## [Exercise material]
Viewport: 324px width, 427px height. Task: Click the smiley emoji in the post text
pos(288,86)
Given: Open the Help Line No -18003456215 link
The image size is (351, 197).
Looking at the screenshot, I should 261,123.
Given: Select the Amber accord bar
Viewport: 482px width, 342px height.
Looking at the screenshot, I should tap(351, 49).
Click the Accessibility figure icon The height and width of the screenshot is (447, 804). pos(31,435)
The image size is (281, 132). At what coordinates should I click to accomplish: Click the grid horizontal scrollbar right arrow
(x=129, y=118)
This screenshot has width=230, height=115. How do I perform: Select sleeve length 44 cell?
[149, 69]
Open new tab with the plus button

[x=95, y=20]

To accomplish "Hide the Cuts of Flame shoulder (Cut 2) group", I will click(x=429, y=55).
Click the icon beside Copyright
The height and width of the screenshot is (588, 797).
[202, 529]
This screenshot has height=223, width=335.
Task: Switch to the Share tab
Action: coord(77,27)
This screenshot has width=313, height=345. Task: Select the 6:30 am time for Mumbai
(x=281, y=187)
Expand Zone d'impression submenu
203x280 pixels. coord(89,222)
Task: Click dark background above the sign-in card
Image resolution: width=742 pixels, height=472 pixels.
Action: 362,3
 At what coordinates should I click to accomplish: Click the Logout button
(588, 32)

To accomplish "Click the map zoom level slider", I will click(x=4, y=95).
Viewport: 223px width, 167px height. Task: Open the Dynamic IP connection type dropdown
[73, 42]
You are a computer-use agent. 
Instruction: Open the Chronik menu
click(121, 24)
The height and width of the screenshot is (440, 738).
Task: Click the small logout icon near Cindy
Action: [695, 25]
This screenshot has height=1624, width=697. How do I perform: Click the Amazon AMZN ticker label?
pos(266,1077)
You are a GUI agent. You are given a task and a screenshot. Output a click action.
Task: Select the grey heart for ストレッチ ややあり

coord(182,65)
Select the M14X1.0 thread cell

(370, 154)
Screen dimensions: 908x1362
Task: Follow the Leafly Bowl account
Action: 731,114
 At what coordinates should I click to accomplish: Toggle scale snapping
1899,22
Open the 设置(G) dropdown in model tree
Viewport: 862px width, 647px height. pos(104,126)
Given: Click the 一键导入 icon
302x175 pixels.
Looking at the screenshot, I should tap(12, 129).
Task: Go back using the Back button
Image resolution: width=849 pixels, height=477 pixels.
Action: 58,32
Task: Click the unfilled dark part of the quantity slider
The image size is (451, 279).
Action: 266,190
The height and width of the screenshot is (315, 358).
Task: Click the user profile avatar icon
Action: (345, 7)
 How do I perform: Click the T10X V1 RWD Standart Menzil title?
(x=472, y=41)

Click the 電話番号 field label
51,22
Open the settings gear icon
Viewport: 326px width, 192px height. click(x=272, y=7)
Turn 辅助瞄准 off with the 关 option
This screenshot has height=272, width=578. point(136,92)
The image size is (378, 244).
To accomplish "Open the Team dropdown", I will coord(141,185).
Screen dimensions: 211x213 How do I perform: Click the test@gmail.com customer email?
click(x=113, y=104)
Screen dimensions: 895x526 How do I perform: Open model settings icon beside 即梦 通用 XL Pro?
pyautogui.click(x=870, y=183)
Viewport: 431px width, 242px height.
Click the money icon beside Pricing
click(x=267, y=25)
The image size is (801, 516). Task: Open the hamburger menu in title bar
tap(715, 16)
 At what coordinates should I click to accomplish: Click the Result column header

## [What is being asked]
Write out all of the lines above without changing anything.

## [The reply]
Viewport: 324px width, 427px height. Task: Click the smiley emoji in the post text
pos(288,86)
Given: Open the Help Line No -18003456215 link
The image size is (351, 197).
Looking at the screenshot, I should 261,123.
Given: Select the Amber accord bar
Viewport: 482px width, 342px height.
Looking at the screenshot, I should tap(351, 49).
Click the Accessibility figure icon The height and width of the screenshot is (447, 804). pos(31,435)
The image size is (281, 132). At what coordinates should I click to accomplish: Click the grid horizontal scrollbar right arrow
(x=129, y=118)
This screenshot has width=230, height=115. How do I perform: Select sleeve length 44 cell?
[149, 69]
Open new tab with the plus button

[x=95, y=20]

To accomplish "Hide the Cuts of Flame shoulder (Cut 2) group", I will click(x=429, y=55).
Click the icon beside Copyright
The height and width of the screenshot is (588, 797).
[202, 529]
This screenshot has height=223, width=335.
Task: Switch to the Share tab
Action: coord(77,27)
This screenshot has width=313, height=345. Task: Select the 6:30 am time for Mumbai
(x=281, y=187)
Expand Zone d'impression submenu
203x280 pixels. coord(89,222)
Task: Click dark background above the sign-in card
Image resolution: width=742 pixels, height=472 pixels.
Action: 362,3
 At what coordinates should I click to accomplish: Click the Logout button
(588, 32)

To accomplish "Click the map zoom level slider", I will click(x=4, y=95).
Viewport: 223px width, 167px height. Task: Open the Dynamic IP connection type dropdown
[73, 42]
You are a computer-use agent. 
Instruction: Open the Chronik menu
click(121, 24)
The height and width of the screenshot is (440, 738).
Task: Click the small logout icon near Cindy
Action: [695, 25]
This screenshot has height=1624, width=697. How do I perform: Click the Amazon AMZN ticker label?
pos(266,1077)
You are a GUI agent. You are given a task and a screenshot. Output a click action.
Task: Select the grey heart for ストレッチ ややあり

coord(182,65)
Select the M14X1.0 thread cell

(370, 154)
Screen dimensions: 908x1362
Task: Follow the Leafly Bowl account
Action: 731,114
 At what coordinates should I click to accomplish: Toggle scale snapping
1899,22
Open the 设置(G) dropdown in model tree
Viewport: 862px width, 647px height. pos(104,126)
Given: Click the 一键导入 icon
302x175 pixels.
Looking at the screenshot, I should tap(12, 129).
Task: Go back using the Back button
Image resolution: width=849 pixels, height=477 pixels.
Action: 58,32
Task: Click the unfilled dark part of the quantity slider
The image size is (451, 279).
Action: 266,190
The height and width of the screenshot is (315, 358).
Task: Click the user profile avatar icon
Action: (345, 7)
 How do I perform: Click the T10X V1 RWD Standart Menzil title?
(x=472, y=41)

Click the 電話番号 field label
51,22
Open the settings gear icon
Viewport: 326px width, 192px height. click(x=272, y=7)
Turn 辅助瞄准 off with the 关 option
This screenshot has height=272, width=578. point(136,92)
The image size is (378, 244).
To accomplish "Open the Team dropdown", I will coord(141,185).
Screen dimensions: 211x213 How do I perform: Click the test@gmail.com customer email?
click(x=113, y=104)
Screen dimensions: 895x526 How do I perform: Open model settings icon beside 即梦 通用 XL Pro?
pyautogui.click(x=870, y=183)
Viewport: 431px width, 242px height.
Click the money icon beside Pricing
click(x=267, y=25)
The image size is (801, 516). Task: Open the hamburger menu in title bar
tap(715, 16)
 At what coordinates should I click to accomplish: Click the Result column header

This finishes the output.